The program, which is capped at $1 million per year, is simply too small to be effective, Siger told state lawmakers last year.
“To me, there’s no evidence that credit is somehow creating significant growth in the video game industry,” he said.
Of the 19 states that offer incentives to video game companies, Pennsylvania’s program is one of the smallest, according to the Independent Fiscal Office’s review. The credits mostly go to firms that are already established in the commonwealth, the review found, making it unlikely that the program is bringing in new jobs.
The video game industry in Pennsylvania is relatively small compared to states like California and New York. But supporters say the tax credit represents a smart long-term investment.
Jake Witherell, chief operating officer of Schell Games, based in Pittsburgh, said the program has allowed the business to take on new projects and steadily grow. The company currently has around 150 employees, mostly in Pennsylvania.
“These are real dollars that are meaningful to a company of our size,” he said.
The third program state officials want to roll back offers $4 million in tax credits per year for companies that add manufacturing jobs — a long-held goal of state officials and lawmakers. To qualify, companies must increase their annual payroll by $1 million and retain the new jobs for at least five years.
The fiscal office concluded, however, that it’s unlikely the program incentivizes job creation, because it is not generous enough. Companies that claim the credit would likely have created those jobs anyway, its review found.
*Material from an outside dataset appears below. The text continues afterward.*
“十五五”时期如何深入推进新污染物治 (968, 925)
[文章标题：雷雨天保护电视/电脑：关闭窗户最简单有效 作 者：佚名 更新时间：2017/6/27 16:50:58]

The review recommended changing the tax credit’s rules, converting it to a grant program, or redirecting the funds to another, more efficient, economic development program.
Siger previously told lawmakers the credit was “very complex and therefore not fully subscribed.”
The ultimate fate of the programs will likely hinge on the outcome of state budget negotiations between the Shapiro administration and lawmakers in Harrisburg ahead of the June 30 deadline.